● What the task asks: Print all of the data exactly, but drop the pictures.

**** Source information ****

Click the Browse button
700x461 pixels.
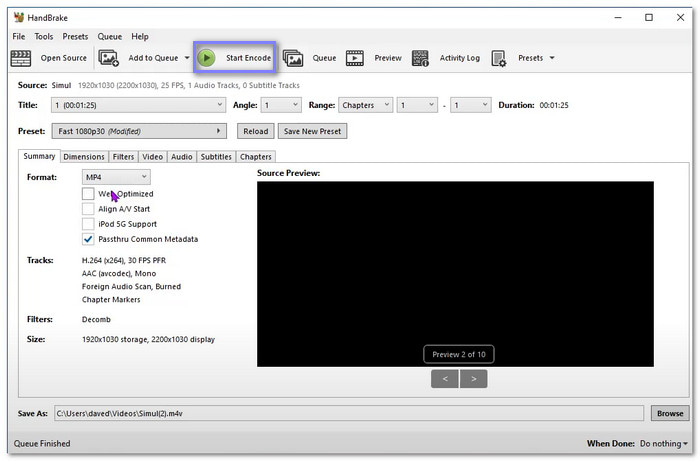click(669, 413)
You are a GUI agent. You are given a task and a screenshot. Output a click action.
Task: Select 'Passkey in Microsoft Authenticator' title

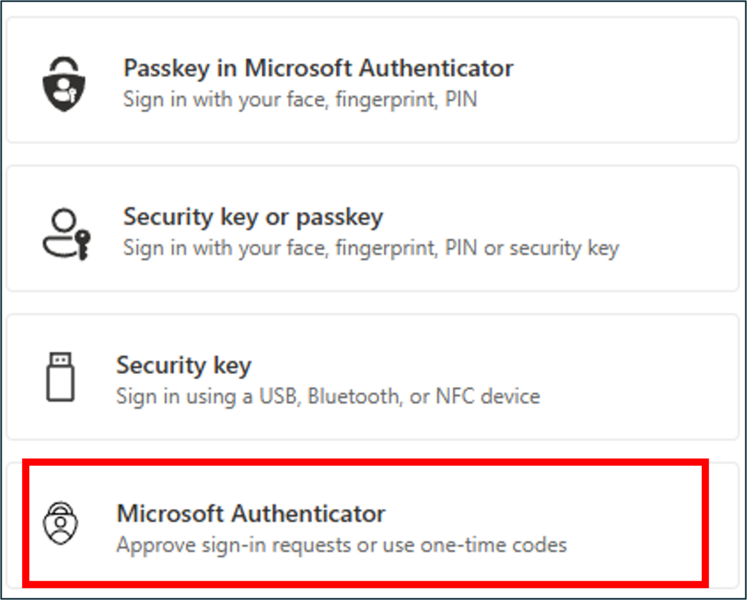[x=318, y=68]
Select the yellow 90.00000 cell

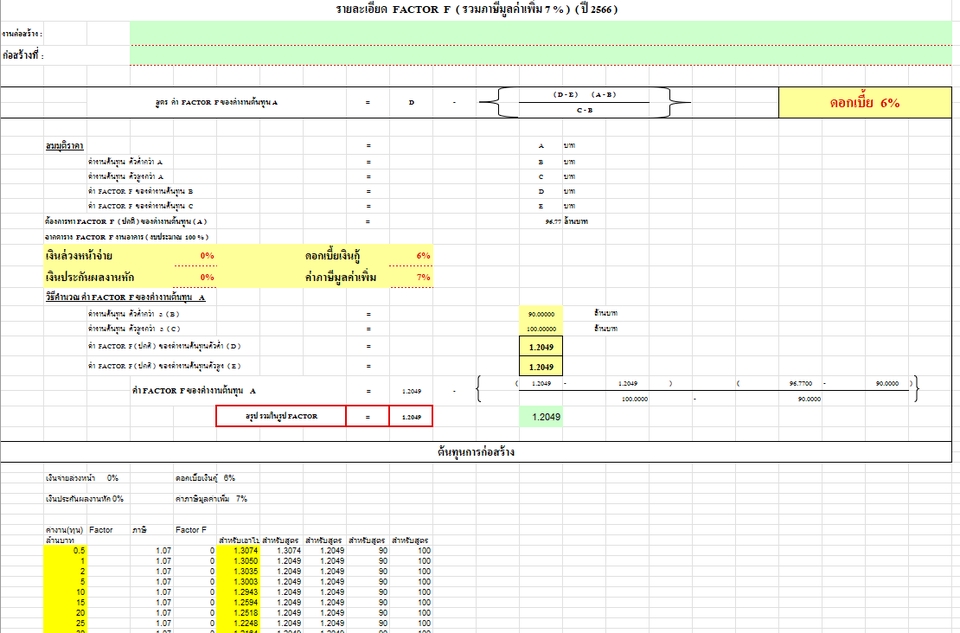click(541, 314)
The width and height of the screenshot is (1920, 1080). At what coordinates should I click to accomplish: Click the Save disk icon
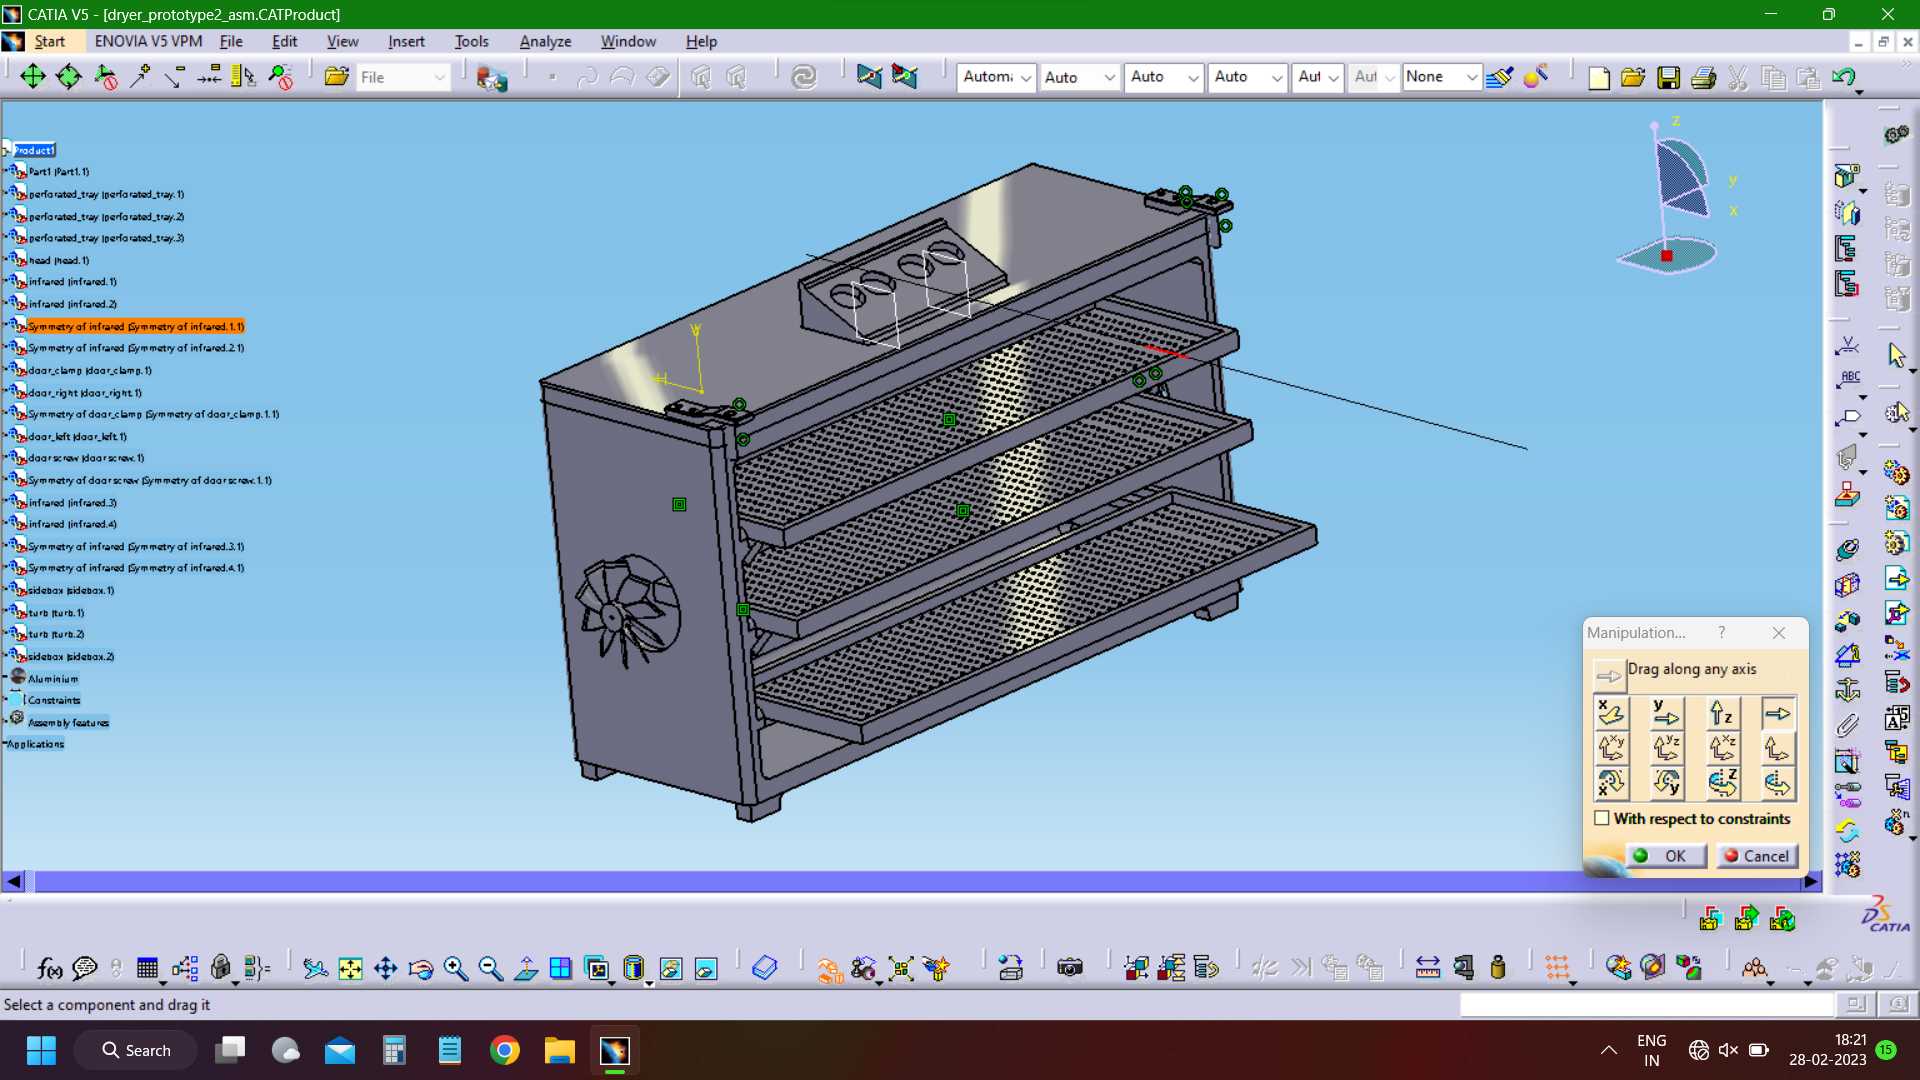(x=1668, y=77)
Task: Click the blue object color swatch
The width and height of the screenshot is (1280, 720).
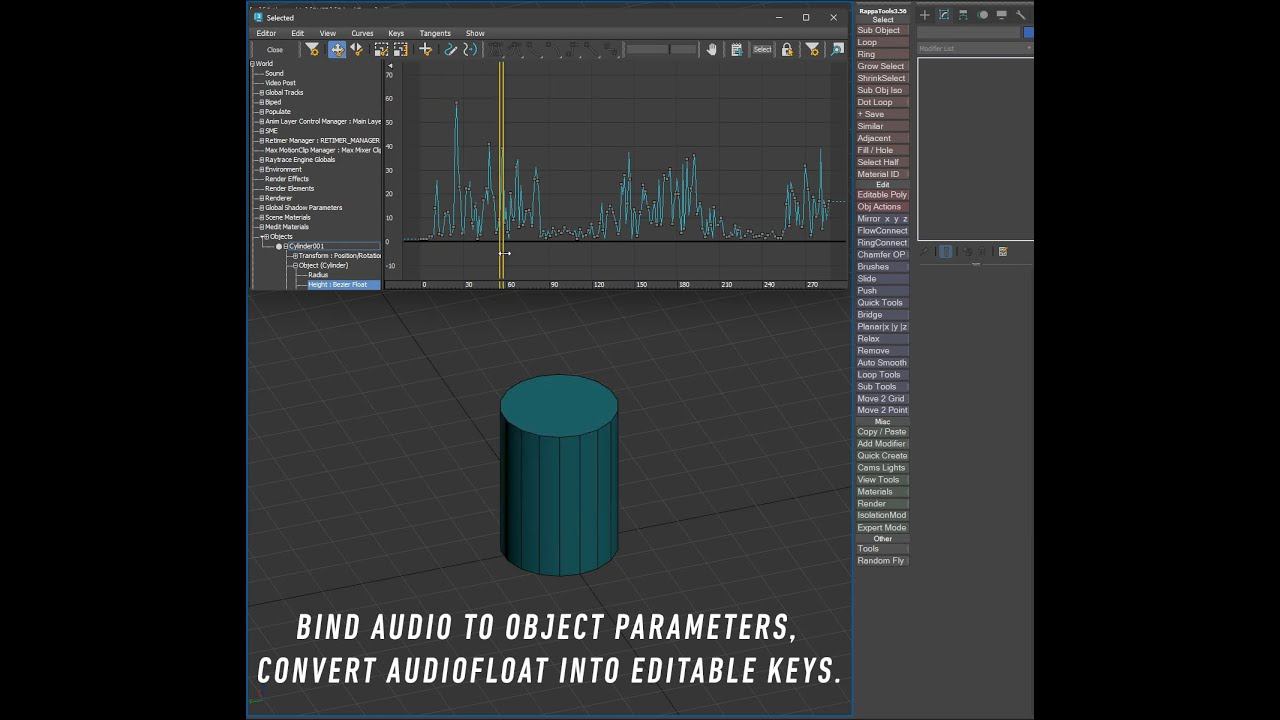Action: [1028, 32]
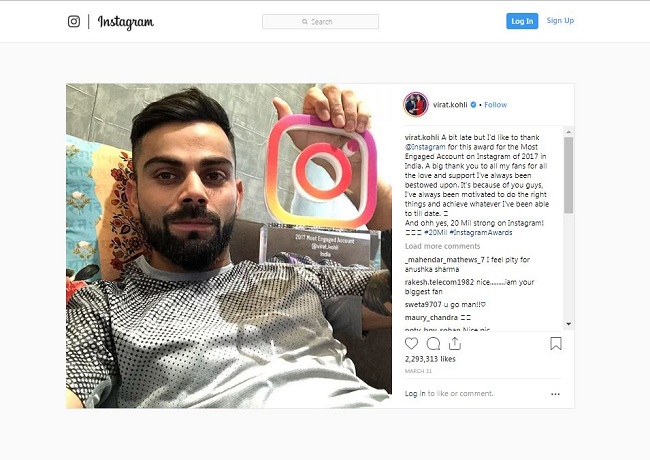Open the @Instagram mention in caption
This screenshot has width=650, height=460.
pos(425,147)
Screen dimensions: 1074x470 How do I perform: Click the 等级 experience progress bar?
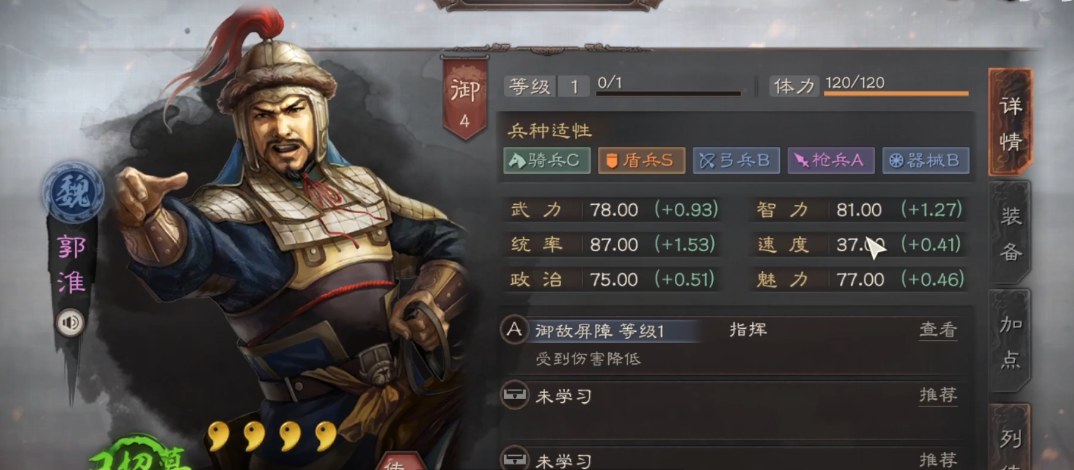tap(669, 93)
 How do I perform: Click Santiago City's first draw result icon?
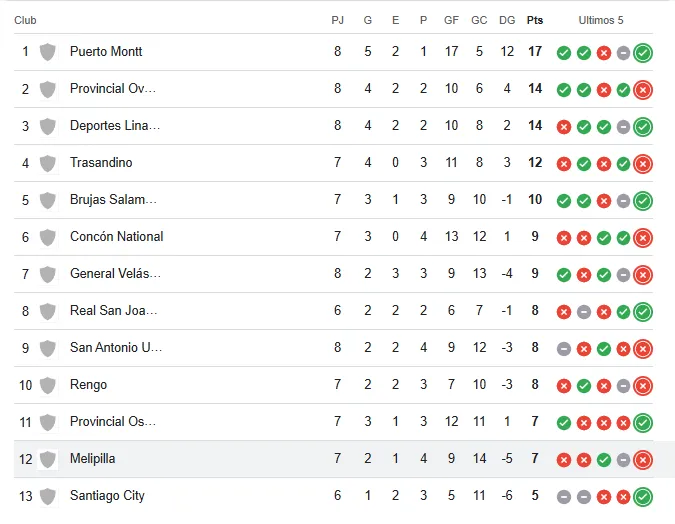pyautogui.click(x=564, y=497)
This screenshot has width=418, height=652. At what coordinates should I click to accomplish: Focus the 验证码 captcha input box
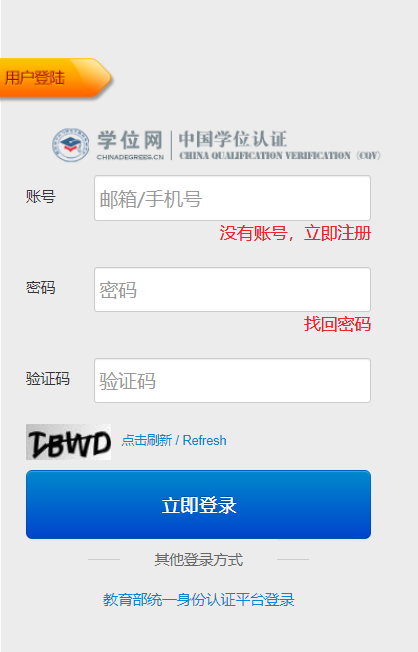tap(232, 380)
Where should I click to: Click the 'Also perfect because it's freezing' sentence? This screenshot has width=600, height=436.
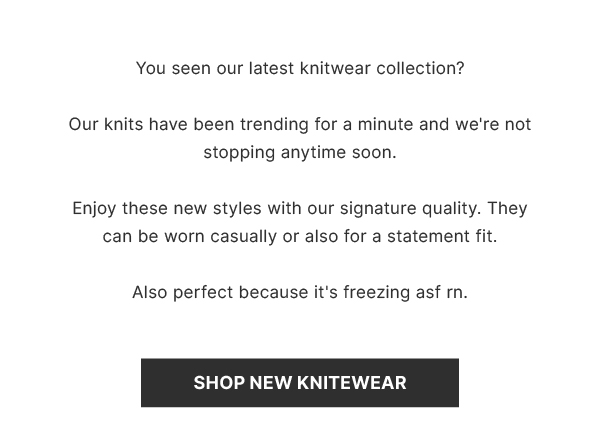click(x=300, y=292)
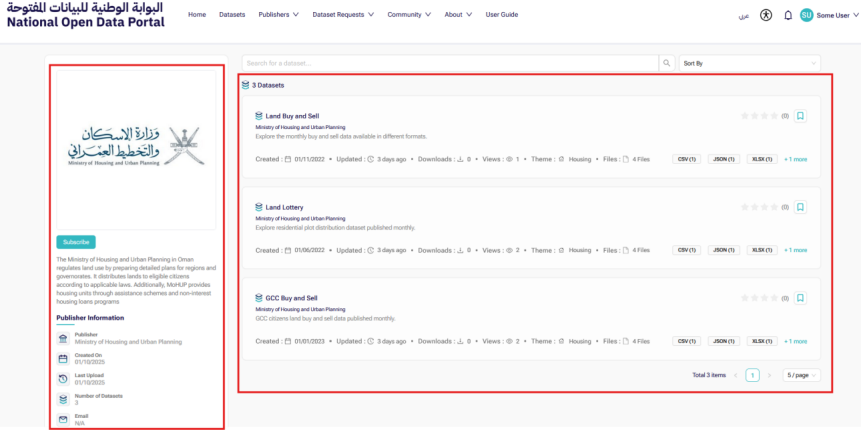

****

● Exercise answer:
Click the Browse button
700x461 pixels.
click(669, 413)
You are a GUI agent. You are given a task and a screenshot. Output a click action.
Task: Select 'Passkey in Microsoft Authenticator' title

[x=318, y=68]
Select the yellow 90.00000 cell

click(541, 314)
The width and height of the screenshot is (1920, 1080). At what coordinates should I click to accomplish: Click the Save disk icon
(x=1668, y=77)
Task: Click the blue object color swatch
The width and height of the screenshot is (1280, 720).
Action: [1028, 32]
Open the @Instagram mention in caption
This screenshot has width=650, height=460.
pos(425,147)
Screen dimensions: 1074x470 How do I perform: Click the 等级 experience progress bar?
tap(669, 93)
 How do I perform: Click Santiago City's first draw result icon?
pyautogui.click(x=564, y=497)
This screenshot has width=418, height=652. At what coordinates should I click to accomplish: Focus the 验证码 captcha input box
tap(232, 380)
Where should I click to: Click the 'Also perfect because it's freezing' sentence? This screenshot has width=600, height=436.
click(x=300, y=292)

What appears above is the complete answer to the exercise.